Personnellement, je préfère aller de l’avant et ne pas regarder en arrière. Je veux seulement porter le bien en moi afin de pouvoir profiter de la vie et me sentir libre. Ce sont les valeurs que je transmettrai à ma fille. Je ne lui ai pas encore parlé de notre histoire familiale. Je le ferai quand elle aura 15 ans. Natalia n’a pas vraiment connu son arrière-grand-mère. Cependant, peu avant sa mort, grand-mère a pu serrer dans ses bras la petite fille, son arrière-petite-fille.

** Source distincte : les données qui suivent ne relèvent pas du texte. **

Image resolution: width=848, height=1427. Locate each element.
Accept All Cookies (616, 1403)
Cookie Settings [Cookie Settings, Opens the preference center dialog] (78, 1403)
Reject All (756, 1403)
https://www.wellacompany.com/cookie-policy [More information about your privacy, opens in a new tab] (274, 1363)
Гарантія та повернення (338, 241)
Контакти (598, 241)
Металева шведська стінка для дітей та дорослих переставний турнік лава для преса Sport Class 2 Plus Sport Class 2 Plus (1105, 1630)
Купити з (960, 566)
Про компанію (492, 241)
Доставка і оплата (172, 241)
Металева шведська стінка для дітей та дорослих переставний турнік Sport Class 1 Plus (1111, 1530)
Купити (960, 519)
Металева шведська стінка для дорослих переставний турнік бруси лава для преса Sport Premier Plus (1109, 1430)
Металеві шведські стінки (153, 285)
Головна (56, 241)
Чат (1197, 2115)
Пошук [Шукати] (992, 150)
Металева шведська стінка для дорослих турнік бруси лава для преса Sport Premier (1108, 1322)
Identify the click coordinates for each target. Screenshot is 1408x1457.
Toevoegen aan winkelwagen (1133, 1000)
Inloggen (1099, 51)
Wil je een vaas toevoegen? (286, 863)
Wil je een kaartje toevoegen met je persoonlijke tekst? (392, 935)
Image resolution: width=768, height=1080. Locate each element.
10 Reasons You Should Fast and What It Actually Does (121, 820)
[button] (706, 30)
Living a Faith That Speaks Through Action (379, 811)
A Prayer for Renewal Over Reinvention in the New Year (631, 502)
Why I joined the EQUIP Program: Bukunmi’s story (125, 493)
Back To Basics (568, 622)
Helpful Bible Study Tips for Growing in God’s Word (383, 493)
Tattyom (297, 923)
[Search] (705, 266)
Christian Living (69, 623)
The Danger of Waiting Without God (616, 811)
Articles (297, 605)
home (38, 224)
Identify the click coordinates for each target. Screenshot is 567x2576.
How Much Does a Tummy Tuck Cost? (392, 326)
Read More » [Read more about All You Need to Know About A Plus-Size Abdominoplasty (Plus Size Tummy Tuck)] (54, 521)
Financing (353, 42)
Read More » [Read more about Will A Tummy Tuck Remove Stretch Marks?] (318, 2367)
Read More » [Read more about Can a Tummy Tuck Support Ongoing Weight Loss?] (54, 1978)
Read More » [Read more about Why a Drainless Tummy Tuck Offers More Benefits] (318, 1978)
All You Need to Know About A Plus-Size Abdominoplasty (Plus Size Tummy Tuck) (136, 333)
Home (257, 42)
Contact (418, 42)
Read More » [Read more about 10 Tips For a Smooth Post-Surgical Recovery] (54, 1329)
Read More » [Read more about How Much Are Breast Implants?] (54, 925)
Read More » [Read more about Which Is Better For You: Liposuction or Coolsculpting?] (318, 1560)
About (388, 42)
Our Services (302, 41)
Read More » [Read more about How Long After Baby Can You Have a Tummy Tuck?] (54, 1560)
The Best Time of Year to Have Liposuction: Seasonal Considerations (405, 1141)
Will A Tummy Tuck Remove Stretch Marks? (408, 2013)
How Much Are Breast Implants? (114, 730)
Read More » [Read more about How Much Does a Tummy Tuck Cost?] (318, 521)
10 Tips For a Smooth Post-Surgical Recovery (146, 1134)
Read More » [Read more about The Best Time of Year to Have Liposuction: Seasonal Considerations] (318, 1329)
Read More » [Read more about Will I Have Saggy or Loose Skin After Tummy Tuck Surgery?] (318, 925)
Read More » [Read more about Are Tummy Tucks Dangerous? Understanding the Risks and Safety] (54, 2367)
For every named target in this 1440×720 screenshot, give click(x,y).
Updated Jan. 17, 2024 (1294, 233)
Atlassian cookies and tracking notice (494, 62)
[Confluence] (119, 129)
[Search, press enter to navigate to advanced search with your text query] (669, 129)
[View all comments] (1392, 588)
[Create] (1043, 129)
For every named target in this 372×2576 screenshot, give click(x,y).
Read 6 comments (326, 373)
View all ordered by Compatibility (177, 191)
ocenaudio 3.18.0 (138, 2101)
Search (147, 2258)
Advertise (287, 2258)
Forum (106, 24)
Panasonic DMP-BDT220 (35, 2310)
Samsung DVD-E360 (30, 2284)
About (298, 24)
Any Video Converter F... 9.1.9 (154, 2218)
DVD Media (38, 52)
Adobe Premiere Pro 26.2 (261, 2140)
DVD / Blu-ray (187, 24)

Les amitiés et l’amour sont très importants. La richesse, les maisons, les jouets et les gadgets ne sont pas importants. Ce qui compte pour ma fille et moi, c’est un foyer chaleureux, de quoi manger, la sécurité et des amitiés. C’est peut-être pour cela que je m’en sors mieux, malgré les nombreux bouleversements dans ma vie.
Comment en es-tu venue à t’engager? Que signifie pour toi ton engagement?

Je ne suis membre d’aucune association. Dans les années 1990, je me rendais chaque année en mai avec ma grand-mère aux commémorations de la libération du camp de concentration. Ma grand-mère était présidente de l’association des anciens détenus de Ravensbrück à Varsovie, elle a fait tellement de choses. Un film a même été tourné sur elle. Il s’intitule « Der Zug von Sülstorf » (Le train de Sülstorf). Dans ce film, ma grand-mère raconte son histoire à mon frère. J’ai encore une cassette vidéo de ce film.
Lors des réunions, je représentais la jeune génération. Nous avons voyagé avec d’autres Polonais : Janusz Kahl, Henia Sadowska, Irena Piwowarska, Zbigniew Foltynski. J’ai rencontré beaucoup de personnes merveilleuses que nous avons visitées pendant les vacances avec ma grand-mère à Hambourg. Je connais également Mme Urszula Spinkiewicz, qui est en contact avec moi.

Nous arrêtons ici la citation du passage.